Central Carolina Technical College
- Type: Public community college
- Established: 1962
- Parent institution: South Carolina Technical College System
- President: Jennifer Wilbanks
- Faculty: 101
- Administrative staff: 145
- Students: 3,314
- Location: Sumter, South Carolina, South Carolina, United States 33°56′01″N 80°22′16″W﻿ / ﻿33.9335°N 80.3710°W
- Colors: Navy Blue and Yellow
- Mascot: Titan
- Website: www.cctech.edu

= Central Carolina Technical College =

College in Sumter, South Carolina, U.S.

Central Carolina Technical College (CCTC) is a public community college in Sumter, South Carolina. It is part of the South Carolina Technical College System.

The institution was established in 1962, when the South Carolina legislature created the Sumter Area Technical Education Center. The school changed its name in 1971 to the Sumter Area Technical College; it took its current name in 1992. It received its initial accreditation from the Commission on Colleges of the Southern Association of Colleges and Schools in 1974.

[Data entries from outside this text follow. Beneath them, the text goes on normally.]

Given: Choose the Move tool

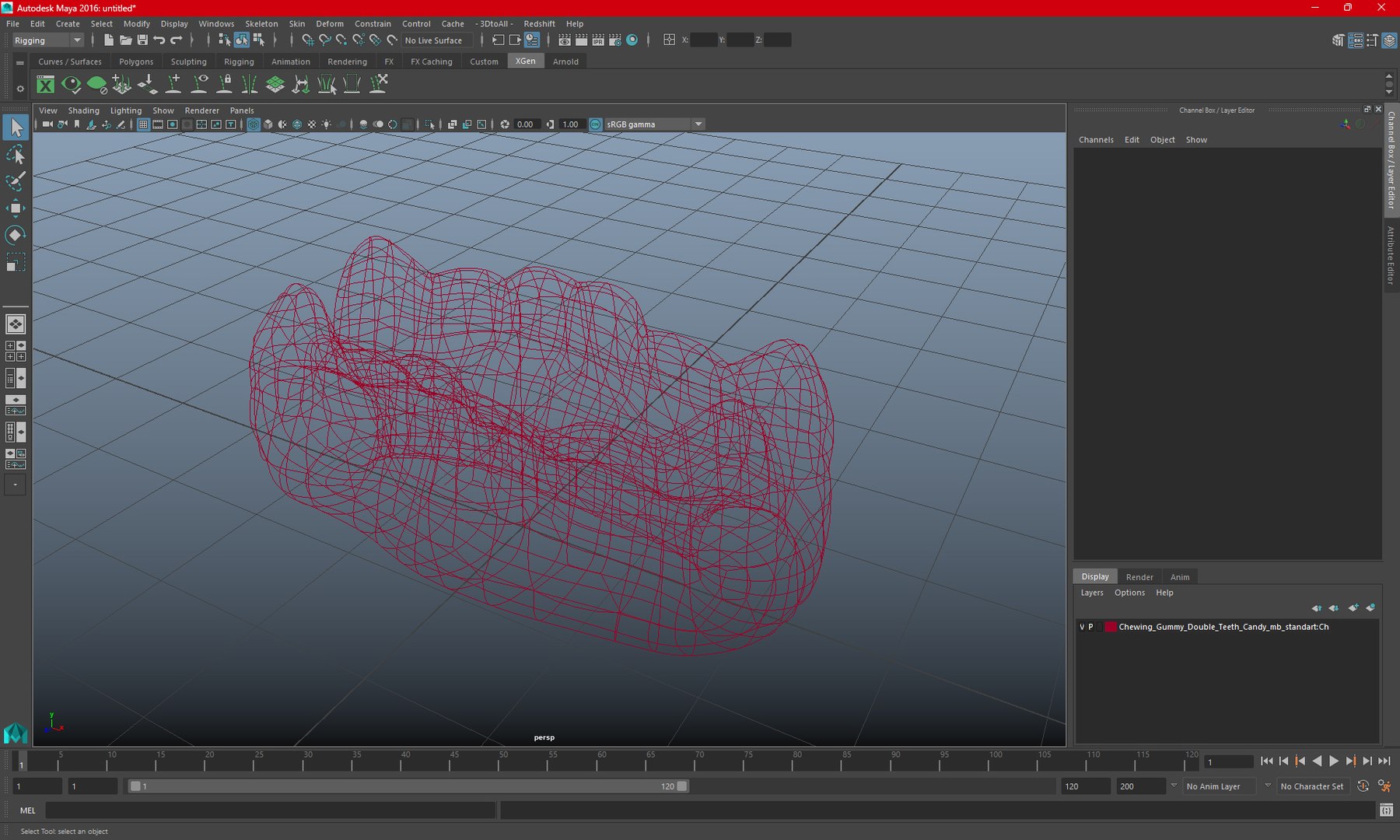Looking at the screenshot, I should (15, 208).
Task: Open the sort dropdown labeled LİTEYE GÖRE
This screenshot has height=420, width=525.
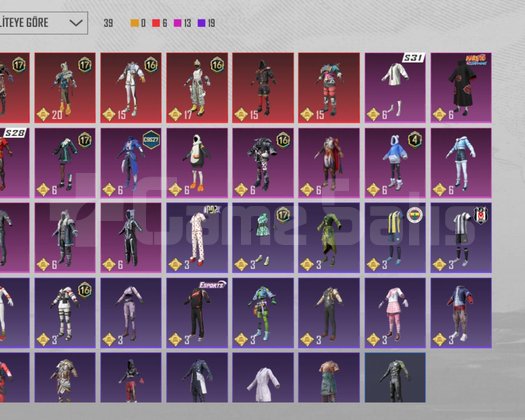Action: [x=44, y=23]
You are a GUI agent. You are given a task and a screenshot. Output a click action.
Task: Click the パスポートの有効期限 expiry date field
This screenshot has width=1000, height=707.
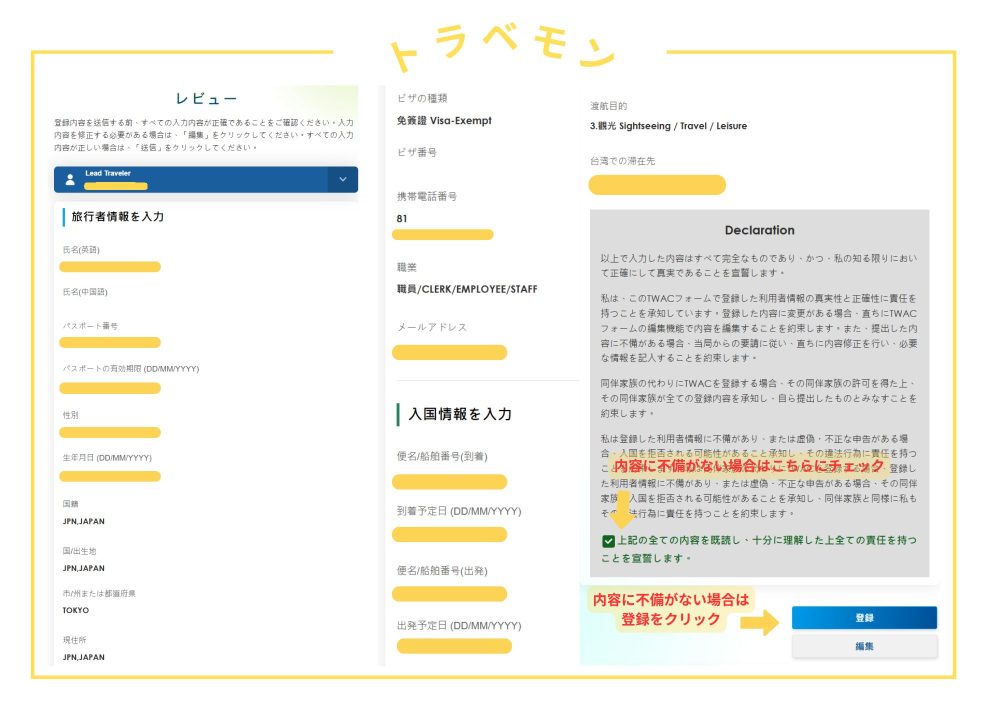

CCTC primarily serves four regions in South Carolina which include Clarendon, Lee, Kershaw and Sumter counties. The college offers certificates, associate degrees and diploma programs to prepare students to enter the job market, to transfer to senior colleges, and to achieve their professional and personal goals.

== Campus locations ==

- Main Campus, located at 506 N. Guignard Dr., Sumter, SC, has been the point from which Central Carolina has continued to expand throughout the four-county service areas of Clarendon, Kershaw, Lee and Sumter counties.
- Advanced Manufacturing Technology Training Center, located at 853 Broad St., Sumter, SC.
- F.E. DuBose Campus, located at 3351 Sumter Highway, Manning, SC just north of Manning on U.S. 521 in Clarendon County.
- Health Science Center, located at 133 S. Main St., Sumter, SC in Downtown Sumter. The state-of-art facility features simulation labs, lecture halls, meeting and study rooms, and viewing areas, in addition to classrooms and faculty offices.
- Kershaw County Campus, located at 90 Campus Dr., Camden, SC just off of Interstate 20 and Highway 521.
- Lee County Site, located at 200 N. Main St., Bishopville, SC in Downtown Bishopville.
- Legal Studies Center, located at 111 S. Main St., Sumter, SC houses the Criminal Justice Technology and Paralegal Programs, as well as the Law Library.
- Natural Resources Management Center, located at 735 Brewington Road, Sumter, SC about 5 miles from Main Campus on a spacious 105-acre tract that includes agricultural fields, wooded and natural areas, and ponds – all of which are used for instructional purposes.
- Shaw AFB Education Center Site, located at 398 Shaw Dr., Sumter, SC on the Shaw AFB military installation within the Spratt Education Center, Building 501.